The pretense of reality made that release possible: The wrestlers pretended it was all real, and so I could imagine that it was real. But at least in my case, it was also crucial that I knew it was pretense. Since it was fake, there were no costs. No harm done (at least if I ignored the news stories about the personal meltdowns of the actors). At a time when I felt overwhelmed by moral demands and judgments delivered without that crucial spirit of grace, professional wrestling offered me an escape into a world where those kinds of expectations were like tissue paper to be torn off and cast aside.
In a recent ThinkProgress piece, Judd Legum makes the case that professional wrestling offers us a lens for understanding Trump's success. Legum invokes the ideas of the French philosopher Roland Barthes, who tried to understand the appeal of professional wrestling. Unlike boxing, which is about excellence achieved within the confines of a sport defined by rules, "wrestling is a sum of spectacles." It is spectacle defined by passion, by indignation, by a rough sense of justice meted out with body-slams and folding chairs turned into weapons.
The ring is a pretense, and the spectacle spills outside it regularly to remind us that there are no rules.

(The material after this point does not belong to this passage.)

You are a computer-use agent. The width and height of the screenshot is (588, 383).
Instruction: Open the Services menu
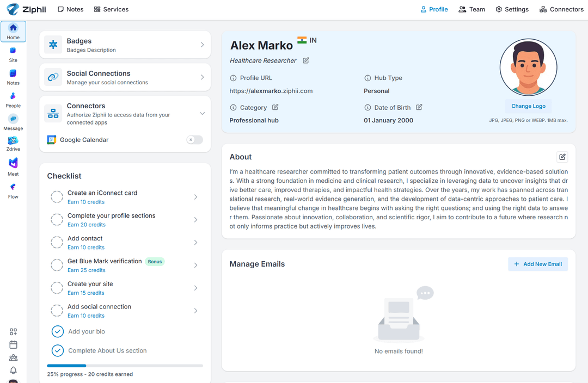pyautogui.click(x=111, y=9)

As Barthes puts it:
Some fights, among the most successful kind, are crowned by a final charivari, a sort of unrestrained fantasia where the rules, the laws of the genre, the referee’s censuring and the limits of the ring are abolished, swept away by a triumphant disorder which overflows into the hall and carries off pell-mell wrestlers, seconds, referee and spectators.Judd Legum thinks Barthes analysis of professional wrestling would work as well as an analysis of Trump's campaign. Trump is campaigning as if the electorate were professional wresting fans. What he offers is the kind of spectacle that is most absorbing, most satisfying, when all the rules are swept away by a triumphant disorder.
And so Trump can lie, and be caught in his lie by a disabled journalist, and then mock the disabled journalist with physical gestures obviously mimicking the journalist's disability--and then, instead of apologizing for such blatant offensiveness, go on the attack, accusing the the journalist of "grandstanding about his disability."

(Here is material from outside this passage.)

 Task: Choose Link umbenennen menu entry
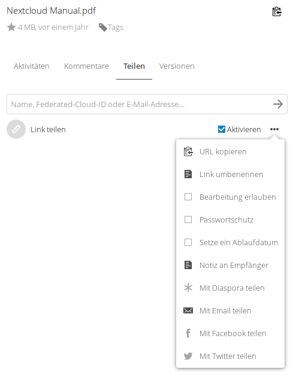(230, 175)
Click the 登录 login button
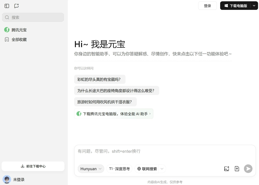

This is the pro wrestler with the microphone, insulting all his opponents with self-righteous indignation, all to the wild enthusiasm of the crowd.
Is it refreshing?
When excessive rules and overwhelming expectations are publicly brushed aside, that can be refreshing. But when all rules, all norms of common decency and restraint, are ignored in favor of the pro-wrestler's self-righteous brand of bullying, the resultant spectacle can be refreshing only to the extent that we recognize it as pretense--a fiction to be indulged for a moment, an escape from reality.
But the illusion of a world where ignoring all standards of decorum has no consequences is just that: an illusion. It can be momentarily liberating to step into the fiction. But if the fiction spills out of the arena and into the real world, if the triumphant disorder is not contained to the realm of pretense, then what we have isn't a refreshing spectacle. What we have is a disaster.
So for me, the key question is this: Will Trump's supporters, caught up in the spectacle of their favorite wrestler beating down all opponents without any regard for conventional standards and restraints, realize that Trump's candidacy is taking place in the real world--a world where ignoring rules of human decency actually does real harm? As primary season kicks off, will his fans start stepping back from the spectacle and say, "Oh, but this is the actual leadership of a real country we're talking about, not just a show"?
Today's Iowa Caucuses will offer some clues, if not a definitive answer.